The Orchard has released online the chilling opening scene from the critically acclaimed film Thelma. Directed and co-written by Joachim Trier (Oslo, August 13th), the Orchard film stars Eili Harboe as the titular shy young student who leaves her religious family behind to study at a university in Oslo. Once she arrives, she experiences an unexpected seizure that hints at darker underpinnings and triggers an intense attraction towards a fellow student, Anja, a beautiful young woman who reciprocates Thelma’s attraction. But the seizures intensify and Thelma discovers she might just have some kind of supernatural power.

This pre-title opening sequence of the film is essentially Thelma’s origin story, as we see her out hunting with her father in the snow. This isn’t your typical hunt, however, and as the clip progresses…well you’ll see.

Check out Thelma clip below, click here to read Haleigh’s review, and click here to check out Haleigh’s interview with Trier. The film also stars Okay Kaya, Henrik Rafaelsen, and Ellen Dorrit Peterson and is currently playing in Los Angeles, Dallas and Chicago.

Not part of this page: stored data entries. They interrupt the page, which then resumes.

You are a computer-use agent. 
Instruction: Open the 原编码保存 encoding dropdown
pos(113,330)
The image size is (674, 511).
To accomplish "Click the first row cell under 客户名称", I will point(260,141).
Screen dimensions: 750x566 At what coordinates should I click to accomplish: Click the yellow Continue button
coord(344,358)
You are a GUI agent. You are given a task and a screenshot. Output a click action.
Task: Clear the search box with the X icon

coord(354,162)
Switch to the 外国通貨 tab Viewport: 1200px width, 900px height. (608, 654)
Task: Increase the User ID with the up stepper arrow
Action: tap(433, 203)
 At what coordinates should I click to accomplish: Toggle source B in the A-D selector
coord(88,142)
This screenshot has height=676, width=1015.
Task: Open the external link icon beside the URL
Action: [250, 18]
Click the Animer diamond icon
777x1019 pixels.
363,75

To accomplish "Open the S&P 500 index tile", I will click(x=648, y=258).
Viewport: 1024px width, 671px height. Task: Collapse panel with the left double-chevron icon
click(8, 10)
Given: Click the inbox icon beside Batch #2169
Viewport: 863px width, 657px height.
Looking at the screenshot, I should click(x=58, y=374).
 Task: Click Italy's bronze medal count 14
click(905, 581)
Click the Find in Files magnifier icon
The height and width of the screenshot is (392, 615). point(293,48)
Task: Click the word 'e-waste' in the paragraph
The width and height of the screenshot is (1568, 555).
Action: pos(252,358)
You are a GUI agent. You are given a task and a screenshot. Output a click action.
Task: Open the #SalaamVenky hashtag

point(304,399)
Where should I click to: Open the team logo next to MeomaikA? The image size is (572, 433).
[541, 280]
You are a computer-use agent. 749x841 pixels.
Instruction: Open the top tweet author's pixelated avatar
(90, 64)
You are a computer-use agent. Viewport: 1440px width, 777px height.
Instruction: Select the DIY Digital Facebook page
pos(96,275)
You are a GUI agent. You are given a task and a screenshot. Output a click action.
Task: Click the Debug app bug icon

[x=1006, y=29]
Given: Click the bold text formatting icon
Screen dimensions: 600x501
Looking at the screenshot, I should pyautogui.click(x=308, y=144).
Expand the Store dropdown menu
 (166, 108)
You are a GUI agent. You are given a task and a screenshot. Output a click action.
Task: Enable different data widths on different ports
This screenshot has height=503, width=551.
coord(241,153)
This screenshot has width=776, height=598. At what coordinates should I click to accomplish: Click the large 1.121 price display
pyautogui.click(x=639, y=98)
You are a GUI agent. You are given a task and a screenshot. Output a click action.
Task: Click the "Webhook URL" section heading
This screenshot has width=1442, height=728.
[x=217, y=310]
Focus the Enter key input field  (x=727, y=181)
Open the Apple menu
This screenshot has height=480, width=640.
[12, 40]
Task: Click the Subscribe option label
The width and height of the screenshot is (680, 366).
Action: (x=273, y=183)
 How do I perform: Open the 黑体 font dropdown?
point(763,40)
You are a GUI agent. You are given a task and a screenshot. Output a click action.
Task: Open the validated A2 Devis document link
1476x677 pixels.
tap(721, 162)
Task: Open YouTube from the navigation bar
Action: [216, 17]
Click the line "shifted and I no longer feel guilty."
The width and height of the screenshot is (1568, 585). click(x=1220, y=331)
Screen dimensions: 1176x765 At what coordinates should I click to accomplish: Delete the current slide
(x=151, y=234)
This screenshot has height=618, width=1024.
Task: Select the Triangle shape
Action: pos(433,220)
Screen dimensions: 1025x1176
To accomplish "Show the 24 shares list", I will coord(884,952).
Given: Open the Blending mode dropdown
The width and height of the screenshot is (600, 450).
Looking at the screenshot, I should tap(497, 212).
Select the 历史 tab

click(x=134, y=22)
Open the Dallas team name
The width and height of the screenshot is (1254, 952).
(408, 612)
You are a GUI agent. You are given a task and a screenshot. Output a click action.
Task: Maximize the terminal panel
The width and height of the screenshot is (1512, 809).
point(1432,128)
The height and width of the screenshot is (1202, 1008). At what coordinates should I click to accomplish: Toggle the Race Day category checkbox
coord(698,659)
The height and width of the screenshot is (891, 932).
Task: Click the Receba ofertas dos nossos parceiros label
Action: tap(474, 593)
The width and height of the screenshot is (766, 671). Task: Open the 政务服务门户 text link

Here’s the official synopsis for Thelma:

In a snowy wood, a little girl stands transfixed by a fawn, while her father takes aim with his rifle. Except, the gun is turned toward the child. It is only a moment, and it passes as the man reconsiders his target. Years later, Thelma (Eili Harboe) embarks on her freshman year at college in Oslo. On the surface, Thelma is not unlike her fellow students: Sensitive, vulnerable, feeling her way through new experiences and sensations of the adult world. Raised in the country by strict and religious parents, she encounters the rituals of campus life as if emerging from a cocoon. But there also is something unusual and extraordinary about her. One day as she studies in the library Thelma is gripped by a seizure, her tremors punctuated by the thud of black birds smashing themselves against the windows. Anja (Kaya Wilkins), another student, comes to her aid.

 

Before long, a friendship blooms between the two young women. Although her parents Trond (Henrik Rafaelsen) and Unni (Ellen Dorrit Petersen) monitor Thelma through persistent phone calls, she begins to loosen up.  Through a budding attraction to Anja, she experiences an emotional and sexual awakening that both thrills and terrifies her. The new feelings cause Thelma to struggle with her religious upbringing, and the tension unleashes more uncanny events – erotic dreams replete with crawling serpents; seizures that disorder the world around her. As her connection to Anja deepens, Thelma’s need to discover her true self becomes urgent. She seeks a medical answer to her episodes, which are diagnosed as psychogenic nonepileptic seizures, an affliction that once got women misidentified as witches. Digging further, she uncovers disturbing secrets about her family, and reluctantly comes to a fateful realization – just as Anja goes mysteriously missing.

 

Thelma sees no option but to return to her rural home and face the difficult truth of her legacy, and the terrifying implications of her powers.